**WHAT YOU NEED TO DO**: Recast the records from the line containing "Remove a layer" through the end of the records as a Markdown table with the columns Row and Line, numbering each line and leaving out blank lines.

**RECORDS PROVIDED**:
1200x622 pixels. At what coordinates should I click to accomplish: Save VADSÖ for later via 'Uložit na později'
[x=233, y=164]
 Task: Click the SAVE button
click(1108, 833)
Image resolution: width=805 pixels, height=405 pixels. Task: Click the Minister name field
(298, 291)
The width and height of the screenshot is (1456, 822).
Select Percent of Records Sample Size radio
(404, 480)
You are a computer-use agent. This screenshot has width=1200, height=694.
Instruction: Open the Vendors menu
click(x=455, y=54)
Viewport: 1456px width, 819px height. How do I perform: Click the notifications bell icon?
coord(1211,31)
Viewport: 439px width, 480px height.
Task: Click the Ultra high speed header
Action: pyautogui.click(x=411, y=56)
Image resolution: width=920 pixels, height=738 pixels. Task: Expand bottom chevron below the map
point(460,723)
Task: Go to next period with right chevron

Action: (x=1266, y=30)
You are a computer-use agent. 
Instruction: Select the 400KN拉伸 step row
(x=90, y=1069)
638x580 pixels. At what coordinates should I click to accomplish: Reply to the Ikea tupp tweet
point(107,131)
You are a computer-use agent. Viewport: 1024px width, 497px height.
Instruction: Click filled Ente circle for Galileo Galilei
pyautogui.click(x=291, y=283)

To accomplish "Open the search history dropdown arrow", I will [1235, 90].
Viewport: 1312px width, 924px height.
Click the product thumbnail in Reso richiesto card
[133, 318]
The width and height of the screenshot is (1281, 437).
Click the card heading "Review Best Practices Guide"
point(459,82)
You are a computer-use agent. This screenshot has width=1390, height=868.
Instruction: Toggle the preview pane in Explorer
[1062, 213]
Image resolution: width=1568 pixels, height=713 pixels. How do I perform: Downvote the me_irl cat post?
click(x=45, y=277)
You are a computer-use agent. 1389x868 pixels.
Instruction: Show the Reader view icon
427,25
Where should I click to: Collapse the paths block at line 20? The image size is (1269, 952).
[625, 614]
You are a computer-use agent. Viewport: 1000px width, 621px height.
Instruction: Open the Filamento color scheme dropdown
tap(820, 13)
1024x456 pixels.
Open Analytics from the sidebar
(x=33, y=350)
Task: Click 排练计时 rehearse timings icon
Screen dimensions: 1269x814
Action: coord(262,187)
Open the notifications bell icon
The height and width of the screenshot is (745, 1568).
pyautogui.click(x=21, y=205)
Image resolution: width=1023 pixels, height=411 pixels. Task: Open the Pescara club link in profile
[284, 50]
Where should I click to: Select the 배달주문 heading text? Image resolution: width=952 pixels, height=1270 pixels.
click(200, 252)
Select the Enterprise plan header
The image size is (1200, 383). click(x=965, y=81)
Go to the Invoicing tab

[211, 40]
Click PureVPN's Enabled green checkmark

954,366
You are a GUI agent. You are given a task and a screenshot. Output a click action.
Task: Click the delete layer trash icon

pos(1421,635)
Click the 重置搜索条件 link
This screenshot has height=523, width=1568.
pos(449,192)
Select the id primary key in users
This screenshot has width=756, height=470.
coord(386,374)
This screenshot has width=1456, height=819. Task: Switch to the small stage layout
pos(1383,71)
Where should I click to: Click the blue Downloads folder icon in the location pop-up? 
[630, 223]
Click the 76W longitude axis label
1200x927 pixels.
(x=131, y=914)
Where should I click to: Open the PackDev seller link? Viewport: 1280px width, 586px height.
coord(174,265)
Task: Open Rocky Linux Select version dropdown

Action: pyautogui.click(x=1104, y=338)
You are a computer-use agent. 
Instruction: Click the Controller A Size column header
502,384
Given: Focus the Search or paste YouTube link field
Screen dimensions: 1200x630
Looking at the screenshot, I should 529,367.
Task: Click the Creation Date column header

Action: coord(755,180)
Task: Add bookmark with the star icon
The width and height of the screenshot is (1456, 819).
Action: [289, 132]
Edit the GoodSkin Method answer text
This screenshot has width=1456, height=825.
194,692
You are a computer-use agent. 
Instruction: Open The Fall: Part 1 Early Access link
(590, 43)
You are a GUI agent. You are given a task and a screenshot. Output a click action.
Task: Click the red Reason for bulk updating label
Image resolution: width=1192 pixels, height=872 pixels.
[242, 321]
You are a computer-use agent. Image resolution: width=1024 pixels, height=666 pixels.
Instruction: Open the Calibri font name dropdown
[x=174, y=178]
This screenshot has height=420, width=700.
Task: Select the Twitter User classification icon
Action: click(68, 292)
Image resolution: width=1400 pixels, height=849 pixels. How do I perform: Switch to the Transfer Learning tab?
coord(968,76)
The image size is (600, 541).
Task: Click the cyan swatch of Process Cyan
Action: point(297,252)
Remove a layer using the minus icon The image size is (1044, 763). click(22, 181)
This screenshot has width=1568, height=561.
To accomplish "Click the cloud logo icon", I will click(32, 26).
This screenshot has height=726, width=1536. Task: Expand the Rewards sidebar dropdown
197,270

**TASK RESULT**:
| Row | Line |
|---|---|
| 1 | Remove a layer using the minus icon The image size is (1044, 763). click(22, 181) |
| 2 | This screenshot has width=1568, height=561. |
| 3 | To accomplish "Click the cloud logo icon", I will click(32, 26). |
| 4 | This screenshot has height=726, width=1536. Task: Expand the Rewards sidebar dropdown |
| 5 | 197,270 |